Kubernetes Architecture

Kubernetes follows a client-server architecture that separates management and workload execution into distinct layers. It is composed of a control plane (master node) and one or more worker nodes.

The control plane is typically installed on a single Linux system, while worker nodes are deployed across multiple Linux machines.

The control plane manages the overall cluster state and orchestrates workloads.

The worker nodes execute containerized applications and report their status back to the control plane.

Kubernetes Components Overview
Kubernetes is made up of several key components, each serving a specific purpose. These components fall into two main categories:

Control Plane Components – Responsible for managing the cluster and making global decisions (like scheduling).

Node Components – Responsible for running application workloads (containers and pods).

Control Plane Components
The control plane acts as the “brain” of the Kubernetes cluster, maintaining the cluster’s desired state, scheduling workloads, and responding to events.
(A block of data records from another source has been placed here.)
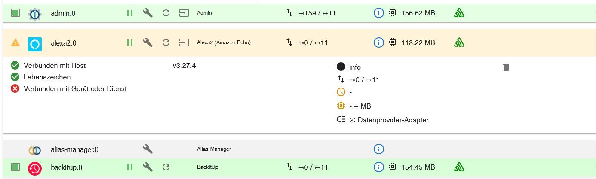This screenshot has width=596, height=179.
Task: Open wrench settings of alias-manager.0
Action: [148, 149]
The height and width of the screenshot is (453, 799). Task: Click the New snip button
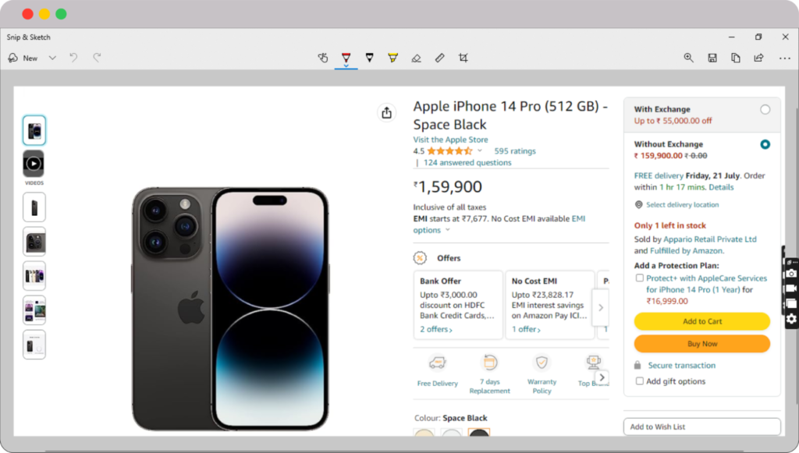23,58
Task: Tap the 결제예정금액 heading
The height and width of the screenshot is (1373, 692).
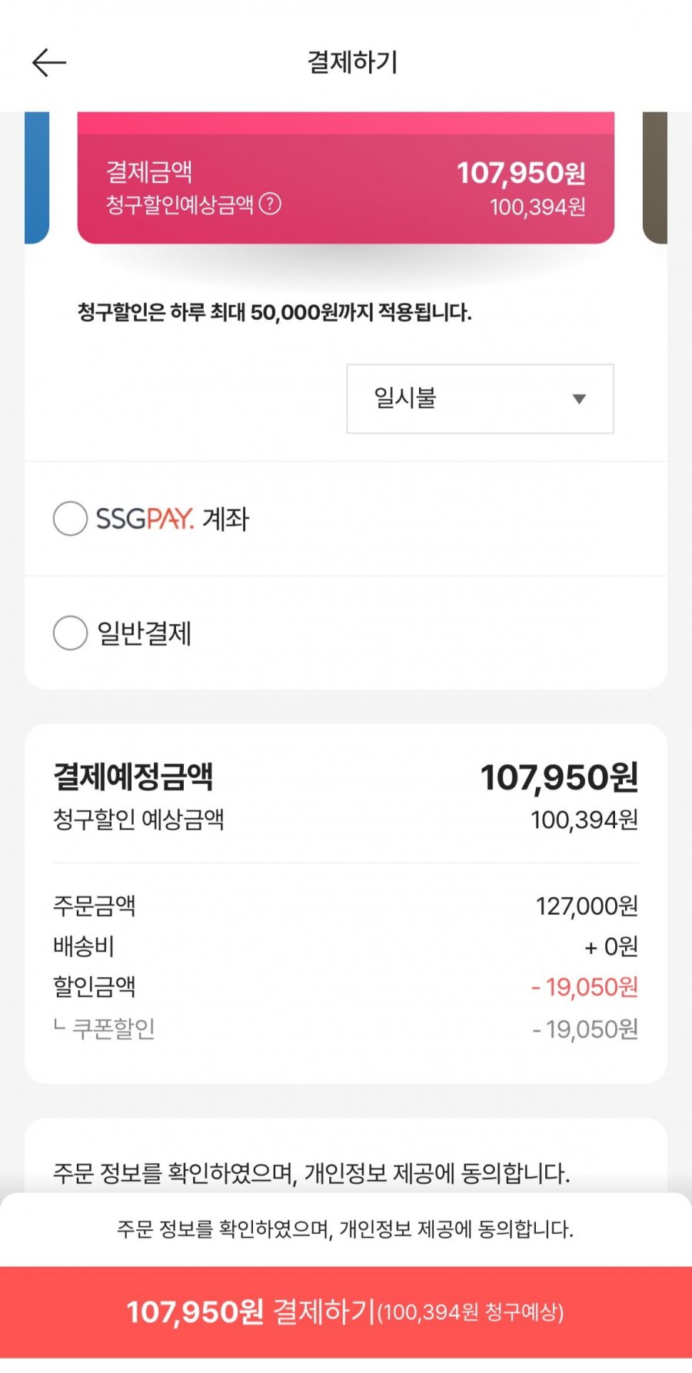Action: 133,776
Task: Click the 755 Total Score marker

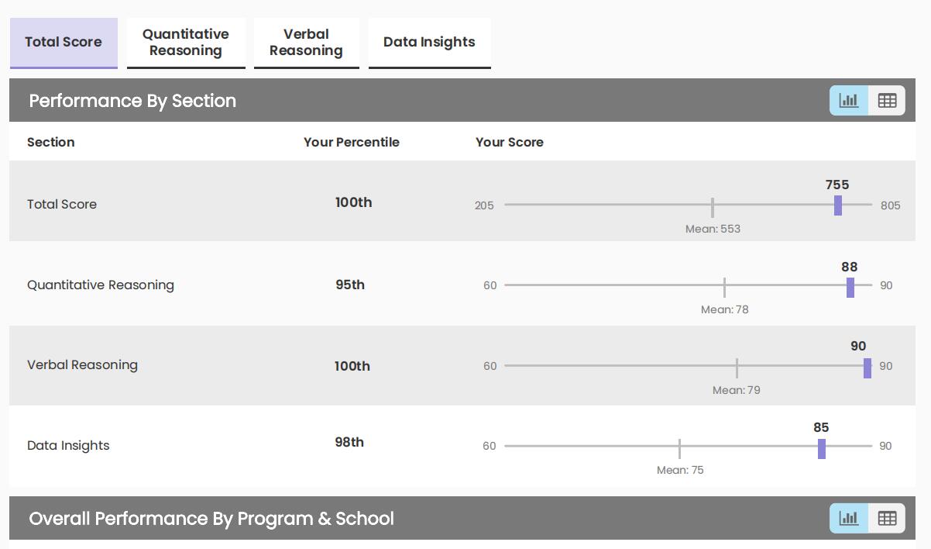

It runs the following critical services:

1. Kube-API Server The API Server is the entry point for all administrative operations on the cluster.

It exposes the Kubernetes API, serving as the communication hub between the cluster and external tools like kubectl.

All REST requests—such as creating, deleting, or scaling pods—must go through the API Server.

It validates and processes these requests, then forwards them to the appropriate components (e.g., scheduler, controller).

Essentially, it acts as the gateway and gatekeeper of the cluster.

1. Kube-Scheduler The Scheduler assigns newly created pods to nodes based on resource availability and constraints.

It considers multiple factors such as CPU, memory, affinity/anti-affinity rules, and node taints/tolerations.

The goal is to ensure optimal pod placement for performance, efficiency, and fault tolerance.

1. Kube-Controller-Manager The Controller Manager runs various controllers that continuously monitor the cluster’s state and reconcile it with the desired state. Some key controllers include:

Replication Controller – Ensures that the correct number of pod replicas are running.

Node Controller – Monitors node health and updates their status.

Endpoint Controller – Manages endpoint objects that link services and pods.

These controllers maintain the control loops that keep Kubernetes self-healing and stable.

1. etcd etcd is a distributed key-value store used to persist all cluster data, such as configuration details, resource definitions, and cluster state changes.

It acts as the single source of truth for Kubernetes.

If a node fails or restarts, etcd ensures the cluster can recover to its previous state.

Node Components
Worker nodes are where containers actually run. Each node hosts one or more pods, and each pod encapsulates one or more containers.

Every node includes three primary components:

1. Container Runtime
   This is the software responsible for running containers inside pods.
   Common runtimes include Docker, containerd, and CRI-O.
   It pulls container images, starts containers, and manages their execution lifecycle.

2. Kubelet
   The kubelet is the primary agent on each node.

It communicates with the control plane via the API Server.

It ensures that containers are running as specified in the pod manifests.

If a container crashes or fails a health check, kubelet automatically restarts it.

Essentially, kubelet keeps the node aligned with the desired state defined by Kubernetes.

1. Kube-Proxy Kube-proxy handles network communication between services and pods.

It maintains network rules on nodes to enable pod-to-pod and external communication.

It implements service discovery and load balancing by routing traffic to the correct backend pods.

Add-on Plugins
Kubernetes add-ons enhance cluster functionality and are usually deployed as native Kubernetes resources such as DaemonSets or Deployments within the kube-system namespace.

Some commonly used add-ons include:

CoreDNS – Provides DNS-based service discovery within the cluster.

KubeVirt – Enables running and managing virtual machines alongside containers.

ACI (Application Containerization Interface) – Supports cross-environment container integration and portability.

Calico – Offers high-performance, policy-driven networking and security for Kubernetes clusters.

Common Kubectl Commands
Here are some frequently used kubectl commands for interacting with a Kubernetes cluster:

Task Command Description
List all pods kubectl get pods Displays all running pods in the current namespace.
List all nodes kubectl get nodes Shows all nodes that are part of the cluster.
List all services kubectl get services Displays all services running within the cluster.
Summary
In summary, Kubernetes architecture is a modular, scalable, and self-healing system designed to automate container orchestration at scale.

The control plane maintains the cluster’s overall health and desired state.

The worker nodes run the actual workloads.

Add-ons extend functionality, and kubectl serves as the primary interface for cluster management.